Coloridos e saborosos estes bolinhos de massapão são absolutamente icónicos na doçaria do Algarve. São fáceis de fazer e colocam à prova a nossa criatividade na modelação das suas formas que podem ser as mais diversas.

Junta-se amêndoa ralada e açúcar em proporções iguais e amassa-se com clara de ovo até obter uma pasta moldável. Deixa-se em repouso por algum tempo (pode ser de um dia para o outro) e finalmente moldam-se as figurinhas que desejamos utilizando corantes de pastelaria para colorir a gosto as nossas doces peças artísticas: cenouras, laranjas, melancias, figos…

DOM RODRIGO

Outro incontornável doce desta região é o famoso Dom Rodrigo. Apresenta-se como uma surpresa tentadora, embrulhado em papel de prata colorido.

Para o confecionar precisamos de fios de ovos e de ovos-moles aos quais também pode ser acrescentado um pouco de miolo de amêndoa ralada. Fazem-se pequenas bolas de fios de ovos com uma pequena cavidade em que se coloca uma porção equivalente a uma colher de sopa de ovos-moles. Prepara-se uma calda de açúcar em ponto de fio na qual, enquanto ferve, se colocam os Dom Rodrigo para que alourem, ficando levemente tostados. Retiram-se do lume, deixam-se arrefecer, polvilham-se com açúcar e canela e envolvem-se em papel prateado.

MORGADINHO

Os morgadinhos, cobertos de açúcar glacé, também são bolos típicos da doçaria regional do Algarve.

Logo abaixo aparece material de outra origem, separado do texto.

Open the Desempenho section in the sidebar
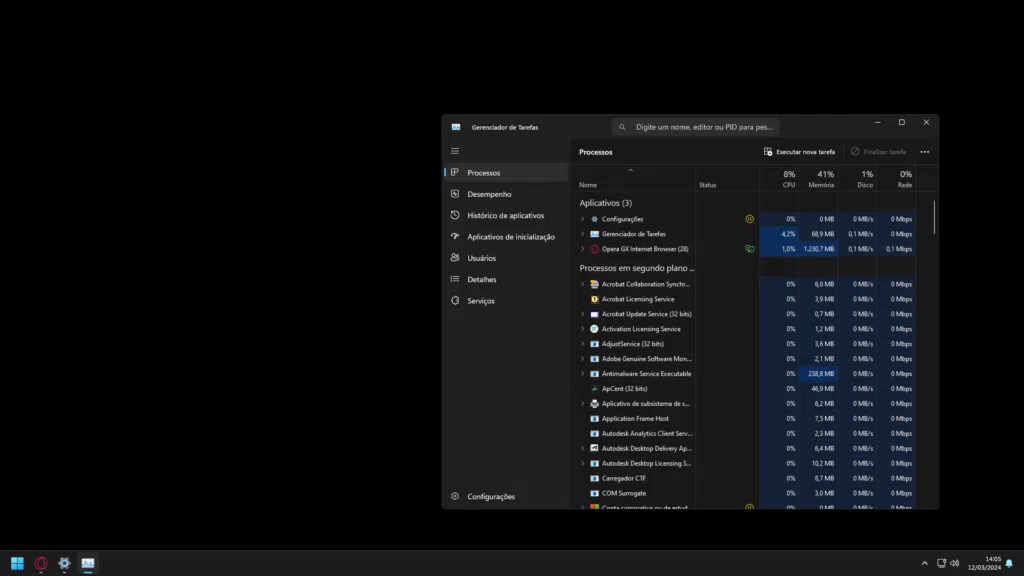 489,193
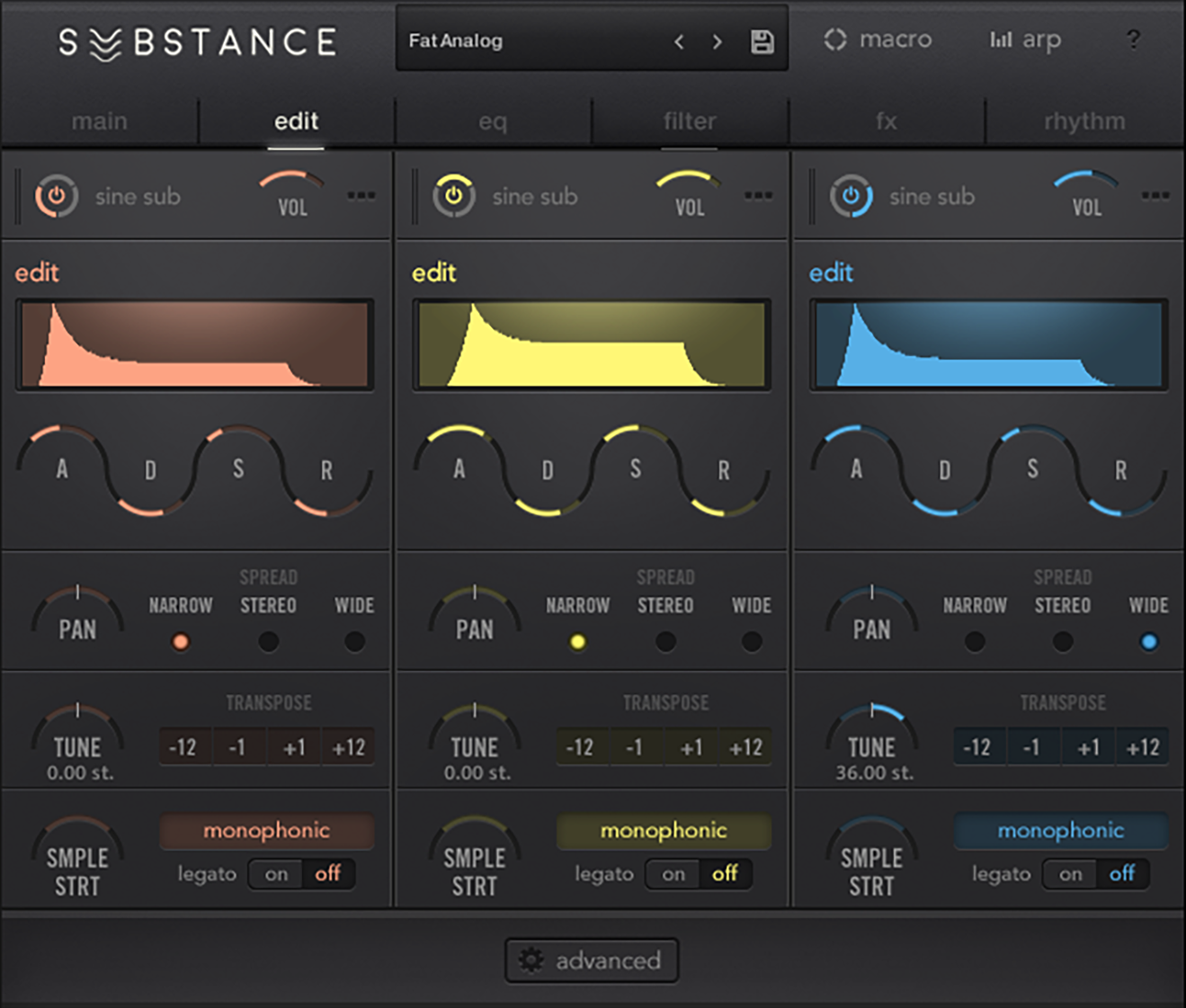Image resolution: width=1186 pixels, height=1008 pixels.
Task: Open the orange layer's options via ellipsis icon
Action: tap(362, 196)
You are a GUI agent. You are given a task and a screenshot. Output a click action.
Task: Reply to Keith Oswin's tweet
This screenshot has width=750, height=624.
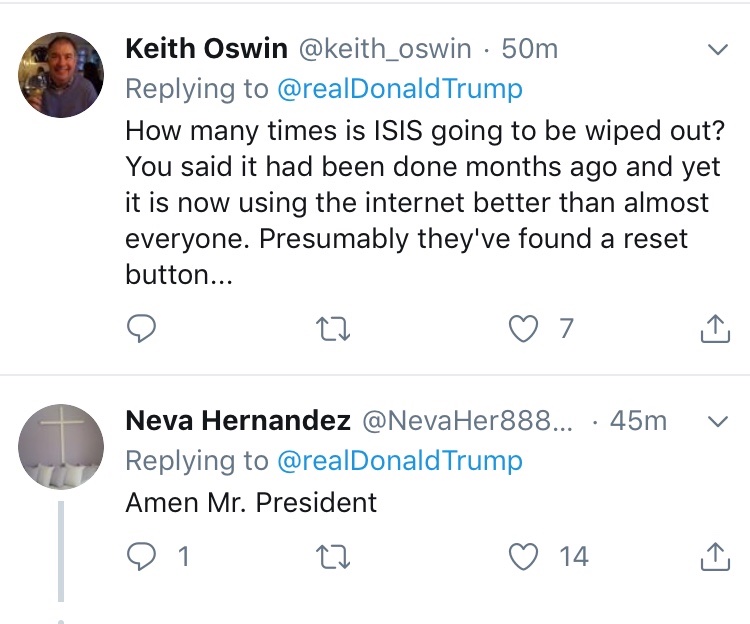(143, 329)
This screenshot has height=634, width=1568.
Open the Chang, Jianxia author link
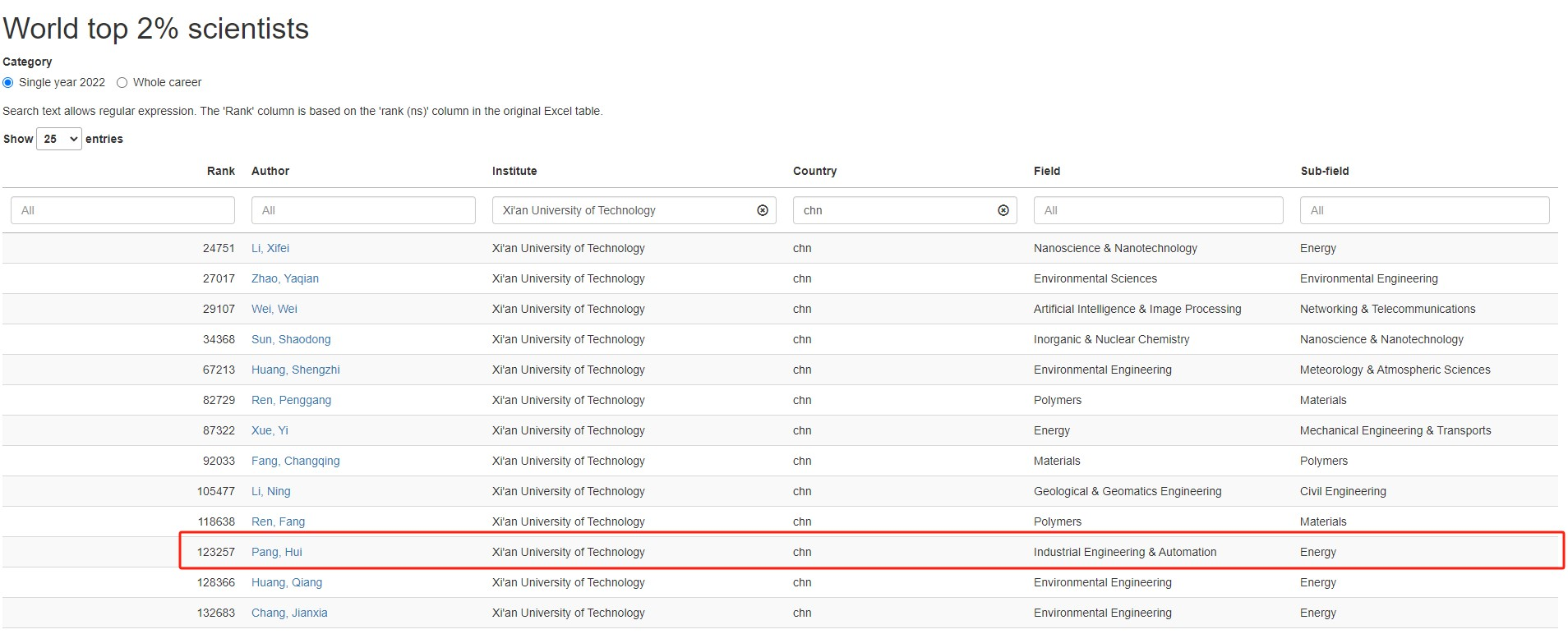pos(289,613)
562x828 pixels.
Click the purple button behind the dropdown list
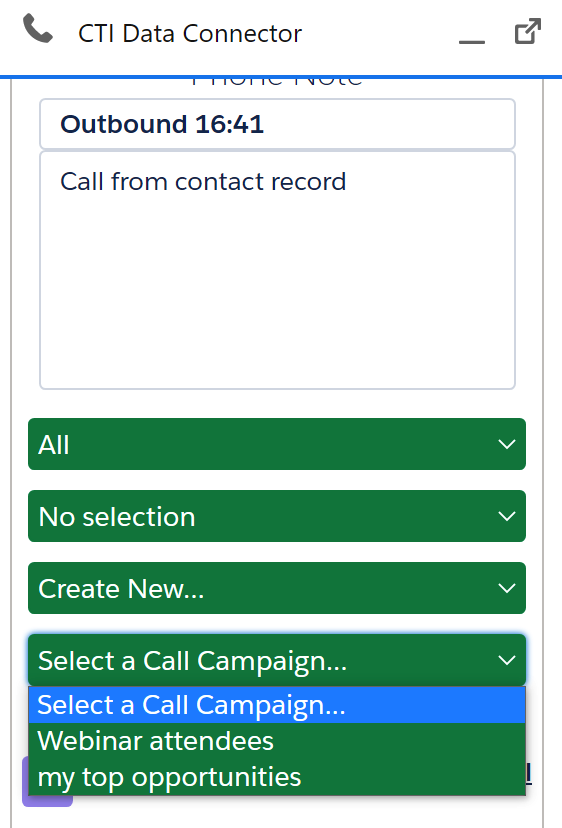tap(47, 801)
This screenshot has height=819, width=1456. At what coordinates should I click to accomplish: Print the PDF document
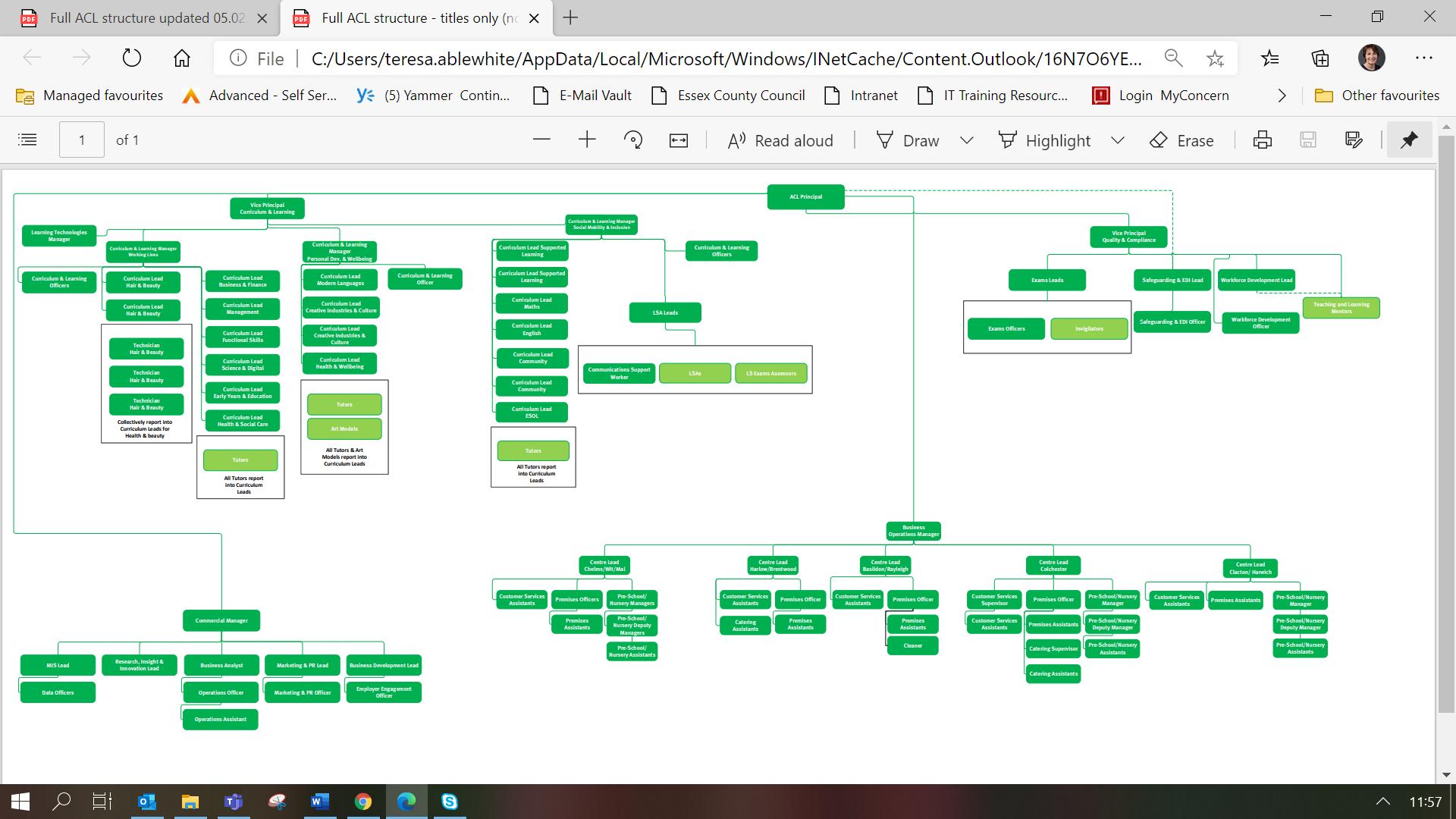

Colocamos 250 g. de açúcar com um pouco de água ao lume e quando ferve, quase em ponto pérola, pegamos em 250 g. de amêndoa pelada e moída e juntamos. Deixamos ferver um pouco mais e retiramos do lume. Adicionamos duas gemas de ovo mexendo muito bem e trabalhando a massa. Fazemos então pequenas bolas em que deixamos um buraco no meio para rechear com chila, ovos-moles e fios de ovos. Tapamos o buraco com mais massa e vão ao forno médio, a alourar em tabuleiro untado com manteiga e polvilhado com farinha. Retiram-se do forno e deixam-se arrefecer para, finalmente, cobrir com glacé real. Deixa-se secar e já está.

QUEIJO DE FIGO

É um doce típico da primavera e consome-se tradicionalmente nos festejos do 1º de maio quando se sai para o campo em piqueniques. Isso não impede que se possa degustá-lo em qualquer altura do ano até porque se conserva durante muito tempo.

Precisamos de figos (250 g.) e amêndoas (250 g.) torrados e moídos separadamente. Precisamos também de levar ao lume um tacho com 1,5 dl de água, 250 g. de açúcar, 5 g. de canela, 1,5 g. de erva-doce, 25 g. de chocolate em pó e raspa de meio limão. Quando se formar ponto de estrada, juntamos a esta calda a amêndoa moída e mexemos sempre enquanto ferve por cinco minutos. Em seguida adicionamos o figo moído e procedemos de igual modo. Retiramos então a massa para uma tábua polvilhada com açúcar pilé e deixamos arrefecer. Depois de fria, moldamos os morgados.

CARRIÇOS

Os carriços são os suspiros algarvios. O que os distingue são as amêndoas laminadas e torradas que incorporam.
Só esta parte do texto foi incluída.